Supplied passage:
--------------------------------------------------

One of the most famous and long-lasting to emerge from this wave was The Five Fingers who were active from the mid-1960s until 1977 and played a continental repertoire of Armenian English, French, Italian, and Spanish pop songs. 

The Five Fingers
A collage featuring images of the band during performances (Courtesy: The Five Fingers)

The band members were Dikran Mekhsian on drums, lead singer Mihran Kruzian, aka Mimo, Boghos Shahmelikian on bass, Hagop Andezian on solo guitar, and Nazo Momjian on rhythm guitar. Rehearsing in the basement of the Armenian Catholic Patriarchate, the band started out performing in annual student dances and opened for famous international Armenian musicians who were performing in Lebanon, such as Mark Aryan and Charles Aznavour, and later got regular gigs in popular summer resorts in the Lebanese mountains as well as the nightclubs and restaurants of Beirut.

They produced a series of 45rpm singles including their biggest hit Armenia, a protest song about the Armenian genocide and independence from the Soviet Union.

In 1974, the band released their debut self-titled album, featuring 12 Armenian-language covers of pop songs, arranged by Jacques Kodjian and a couple of their own compositions, but it was a flop.

Their second album, which was in the process of being recording when the civil war broke out and was composed entirely by the band, was never released.

8. Jacques Kodjian

Jacques Kodjian was the backbone of the Lebanese-Armenian music scene. His name appears on the vast majority of Armenian releases from the 1960s and 1970s as composer, arranger, bandleader, and pianist.

Born to a musical family in Beirut, Kodjian’s father, Haig, was a clarinet player, his elder brother, Varoujan, was a conductor, his younger brother, Mihran, a violinist, and his sister, Sossi, was a singer.

Kodjian’s contribution to the music of the Armenian diaspora was immense, he was a virtuoso pianist with a distinctive sound that can be clearly heard on the records of Adiss Harmandian, The Five Fingers, Ara Kekedjian, Haro Pourian, Ara Guiragossian, and Paul Baghdadlian, alongside many others.

--------------------------------------------------

[Data for locating words and elements]
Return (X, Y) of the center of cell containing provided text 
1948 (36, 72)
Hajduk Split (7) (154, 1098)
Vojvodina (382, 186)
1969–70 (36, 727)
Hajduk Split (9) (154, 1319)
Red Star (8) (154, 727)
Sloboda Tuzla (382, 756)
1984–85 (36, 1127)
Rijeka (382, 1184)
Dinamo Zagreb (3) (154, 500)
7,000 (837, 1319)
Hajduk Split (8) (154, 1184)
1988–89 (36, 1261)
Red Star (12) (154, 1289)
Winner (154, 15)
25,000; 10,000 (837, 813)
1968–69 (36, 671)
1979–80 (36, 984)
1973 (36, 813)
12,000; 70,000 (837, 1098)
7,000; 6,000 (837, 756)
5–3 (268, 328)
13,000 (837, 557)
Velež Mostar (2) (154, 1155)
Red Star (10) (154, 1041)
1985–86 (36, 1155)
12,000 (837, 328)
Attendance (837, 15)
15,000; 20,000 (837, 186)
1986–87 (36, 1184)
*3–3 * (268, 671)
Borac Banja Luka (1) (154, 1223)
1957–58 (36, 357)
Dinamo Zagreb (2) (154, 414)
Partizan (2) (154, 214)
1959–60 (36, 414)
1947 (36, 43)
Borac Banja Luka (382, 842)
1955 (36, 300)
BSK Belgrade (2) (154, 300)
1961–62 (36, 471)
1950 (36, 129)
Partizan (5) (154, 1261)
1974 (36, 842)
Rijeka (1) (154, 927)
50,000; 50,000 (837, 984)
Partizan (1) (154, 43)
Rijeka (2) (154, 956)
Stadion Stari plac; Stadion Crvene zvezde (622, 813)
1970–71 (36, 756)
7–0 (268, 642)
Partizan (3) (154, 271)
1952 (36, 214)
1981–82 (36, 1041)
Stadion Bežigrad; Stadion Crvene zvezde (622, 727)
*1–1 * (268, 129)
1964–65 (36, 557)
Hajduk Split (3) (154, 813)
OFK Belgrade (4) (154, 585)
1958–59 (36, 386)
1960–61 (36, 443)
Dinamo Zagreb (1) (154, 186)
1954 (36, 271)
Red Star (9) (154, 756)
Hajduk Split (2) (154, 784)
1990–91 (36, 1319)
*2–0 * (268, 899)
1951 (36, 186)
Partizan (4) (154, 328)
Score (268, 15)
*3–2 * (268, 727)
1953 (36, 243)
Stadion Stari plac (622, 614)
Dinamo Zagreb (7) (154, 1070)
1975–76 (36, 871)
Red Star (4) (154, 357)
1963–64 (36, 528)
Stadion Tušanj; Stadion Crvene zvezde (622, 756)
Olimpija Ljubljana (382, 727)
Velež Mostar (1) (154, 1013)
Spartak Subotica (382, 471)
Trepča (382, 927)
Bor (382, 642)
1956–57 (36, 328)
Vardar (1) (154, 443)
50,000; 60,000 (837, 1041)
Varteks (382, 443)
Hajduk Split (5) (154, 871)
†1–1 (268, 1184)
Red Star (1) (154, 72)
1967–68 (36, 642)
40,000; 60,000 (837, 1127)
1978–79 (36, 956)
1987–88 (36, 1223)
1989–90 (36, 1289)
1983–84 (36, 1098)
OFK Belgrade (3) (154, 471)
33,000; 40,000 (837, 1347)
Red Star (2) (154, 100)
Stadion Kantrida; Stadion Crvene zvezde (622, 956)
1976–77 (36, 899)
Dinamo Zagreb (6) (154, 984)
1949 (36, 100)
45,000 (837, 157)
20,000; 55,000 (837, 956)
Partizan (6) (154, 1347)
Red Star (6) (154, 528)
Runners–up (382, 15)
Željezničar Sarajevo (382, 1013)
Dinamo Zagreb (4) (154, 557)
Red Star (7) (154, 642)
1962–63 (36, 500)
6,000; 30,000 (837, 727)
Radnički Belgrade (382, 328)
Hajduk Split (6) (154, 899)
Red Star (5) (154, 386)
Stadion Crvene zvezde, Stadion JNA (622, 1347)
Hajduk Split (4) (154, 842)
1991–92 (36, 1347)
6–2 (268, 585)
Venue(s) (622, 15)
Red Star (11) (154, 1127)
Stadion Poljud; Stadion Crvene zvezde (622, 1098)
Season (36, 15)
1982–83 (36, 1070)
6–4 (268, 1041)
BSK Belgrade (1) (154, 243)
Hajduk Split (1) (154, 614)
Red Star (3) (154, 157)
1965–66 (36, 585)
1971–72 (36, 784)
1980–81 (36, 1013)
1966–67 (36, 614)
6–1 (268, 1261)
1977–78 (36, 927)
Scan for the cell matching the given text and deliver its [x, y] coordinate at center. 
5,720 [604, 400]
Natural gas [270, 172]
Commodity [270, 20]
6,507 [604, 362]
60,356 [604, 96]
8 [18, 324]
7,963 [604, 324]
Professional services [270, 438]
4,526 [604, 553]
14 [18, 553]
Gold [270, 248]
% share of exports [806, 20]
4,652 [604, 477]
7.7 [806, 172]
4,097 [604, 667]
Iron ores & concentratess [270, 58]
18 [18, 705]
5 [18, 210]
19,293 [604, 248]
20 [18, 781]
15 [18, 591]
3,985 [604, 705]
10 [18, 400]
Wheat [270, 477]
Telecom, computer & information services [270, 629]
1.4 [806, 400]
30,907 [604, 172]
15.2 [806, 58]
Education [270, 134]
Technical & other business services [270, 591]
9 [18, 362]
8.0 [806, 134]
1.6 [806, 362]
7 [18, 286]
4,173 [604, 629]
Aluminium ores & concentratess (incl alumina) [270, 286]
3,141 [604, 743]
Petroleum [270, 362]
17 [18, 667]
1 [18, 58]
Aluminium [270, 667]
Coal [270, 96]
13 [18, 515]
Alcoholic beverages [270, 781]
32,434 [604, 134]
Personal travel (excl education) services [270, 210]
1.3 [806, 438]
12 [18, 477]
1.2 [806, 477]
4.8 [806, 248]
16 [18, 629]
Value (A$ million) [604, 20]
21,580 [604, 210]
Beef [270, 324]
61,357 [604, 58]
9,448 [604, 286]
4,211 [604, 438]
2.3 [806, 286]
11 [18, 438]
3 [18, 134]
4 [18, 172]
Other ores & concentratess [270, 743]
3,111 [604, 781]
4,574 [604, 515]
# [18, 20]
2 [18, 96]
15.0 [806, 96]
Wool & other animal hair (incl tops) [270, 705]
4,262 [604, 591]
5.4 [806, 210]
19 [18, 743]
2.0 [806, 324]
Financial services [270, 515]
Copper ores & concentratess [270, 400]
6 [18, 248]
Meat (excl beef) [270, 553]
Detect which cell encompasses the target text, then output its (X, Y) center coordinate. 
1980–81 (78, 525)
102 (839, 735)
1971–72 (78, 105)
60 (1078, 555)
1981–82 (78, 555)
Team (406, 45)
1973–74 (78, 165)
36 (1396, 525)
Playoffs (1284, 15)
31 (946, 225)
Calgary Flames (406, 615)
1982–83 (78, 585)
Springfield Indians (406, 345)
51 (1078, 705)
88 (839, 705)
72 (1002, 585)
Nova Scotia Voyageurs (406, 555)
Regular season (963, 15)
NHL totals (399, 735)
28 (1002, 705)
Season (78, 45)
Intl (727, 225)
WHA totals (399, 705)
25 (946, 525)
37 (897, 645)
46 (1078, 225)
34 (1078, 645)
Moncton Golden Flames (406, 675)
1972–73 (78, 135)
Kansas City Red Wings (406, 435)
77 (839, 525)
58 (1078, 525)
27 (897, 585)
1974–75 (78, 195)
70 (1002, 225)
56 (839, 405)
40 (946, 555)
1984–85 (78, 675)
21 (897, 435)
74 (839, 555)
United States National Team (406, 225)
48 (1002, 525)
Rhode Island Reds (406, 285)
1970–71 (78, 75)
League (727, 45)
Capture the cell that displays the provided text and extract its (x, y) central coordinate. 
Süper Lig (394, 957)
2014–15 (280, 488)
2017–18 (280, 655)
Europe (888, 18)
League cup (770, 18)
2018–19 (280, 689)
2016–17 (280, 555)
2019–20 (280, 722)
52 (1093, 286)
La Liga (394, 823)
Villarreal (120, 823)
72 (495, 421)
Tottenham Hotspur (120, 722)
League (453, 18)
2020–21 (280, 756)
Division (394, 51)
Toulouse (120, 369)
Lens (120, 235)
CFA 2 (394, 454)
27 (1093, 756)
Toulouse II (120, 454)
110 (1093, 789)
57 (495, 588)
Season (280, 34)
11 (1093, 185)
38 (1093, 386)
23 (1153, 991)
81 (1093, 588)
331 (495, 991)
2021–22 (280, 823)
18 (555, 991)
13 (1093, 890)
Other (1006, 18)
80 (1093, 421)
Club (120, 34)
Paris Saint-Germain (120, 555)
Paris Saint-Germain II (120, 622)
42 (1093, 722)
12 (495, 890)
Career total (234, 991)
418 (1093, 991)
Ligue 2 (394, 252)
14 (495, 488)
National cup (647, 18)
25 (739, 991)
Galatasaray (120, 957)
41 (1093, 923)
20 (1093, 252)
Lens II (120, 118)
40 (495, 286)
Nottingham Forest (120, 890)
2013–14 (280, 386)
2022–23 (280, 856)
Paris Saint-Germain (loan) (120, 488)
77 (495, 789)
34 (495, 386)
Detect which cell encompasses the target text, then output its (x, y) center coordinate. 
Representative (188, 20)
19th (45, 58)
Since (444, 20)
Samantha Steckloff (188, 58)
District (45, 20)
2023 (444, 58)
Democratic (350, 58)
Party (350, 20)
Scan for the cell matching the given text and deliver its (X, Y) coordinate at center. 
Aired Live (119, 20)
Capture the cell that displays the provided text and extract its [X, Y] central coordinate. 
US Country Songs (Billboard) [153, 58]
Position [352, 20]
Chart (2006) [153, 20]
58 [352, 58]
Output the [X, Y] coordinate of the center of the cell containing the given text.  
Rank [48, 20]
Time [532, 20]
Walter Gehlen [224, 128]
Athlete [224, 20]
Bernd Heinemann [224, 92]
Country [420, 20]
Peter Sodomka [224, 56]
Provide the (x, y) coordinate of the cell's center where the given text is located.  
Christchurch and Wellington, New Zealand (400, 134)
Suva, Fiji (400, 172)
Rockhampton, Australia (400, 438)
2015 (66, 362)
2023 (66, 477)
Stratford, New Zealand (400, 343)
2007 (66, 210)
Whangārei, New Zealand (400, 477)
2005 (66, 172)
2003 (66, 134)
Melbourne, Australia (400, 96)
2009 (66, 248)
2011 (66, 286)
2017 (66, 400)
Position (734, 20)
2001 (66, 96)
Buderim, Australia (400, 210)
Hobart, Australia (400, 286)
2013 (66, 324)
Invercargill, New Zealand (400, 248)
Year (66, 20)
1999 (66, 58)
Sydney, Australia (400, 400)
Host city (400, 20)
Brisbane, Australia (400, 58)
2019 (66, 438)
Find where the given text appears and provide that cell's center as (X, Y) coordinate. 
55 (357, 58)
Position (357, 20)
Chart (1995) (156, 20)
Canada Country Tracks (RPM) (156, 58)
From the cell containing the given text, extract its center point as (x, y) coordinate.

--------------------------------------------------

Set exercise: Repeat the passage on Lebanese-Armenian music word for word between "In 1974, the" and "was a singer.", inclusive.

Final result:
In 1974, the band released their debut self-titled album, featuring 12 Armenian-language covers of pop songs, arranged by Jacques Kodjian and a couple of their own compositions, but it was a flop.

Their second album, which was in the process of being recording when the civil war broke out and was composed entirely by the band, was never released.

8. Jacques Kodjian

Jacques Kodjian was the backbone of the Lebanese-Armenian music scene. His name appears on the vast majority of Armenian releases from the 1960s and 1970s as composer, arranger, bandleader, and pianist.

Born to a musical family in Beirut, Kodjian’s father, Haig, was a clarinet player, his elder brother, Varoujan, was a conductor, his younger brother, Mihran, a violinist, and his sister, Sossi, was a singer.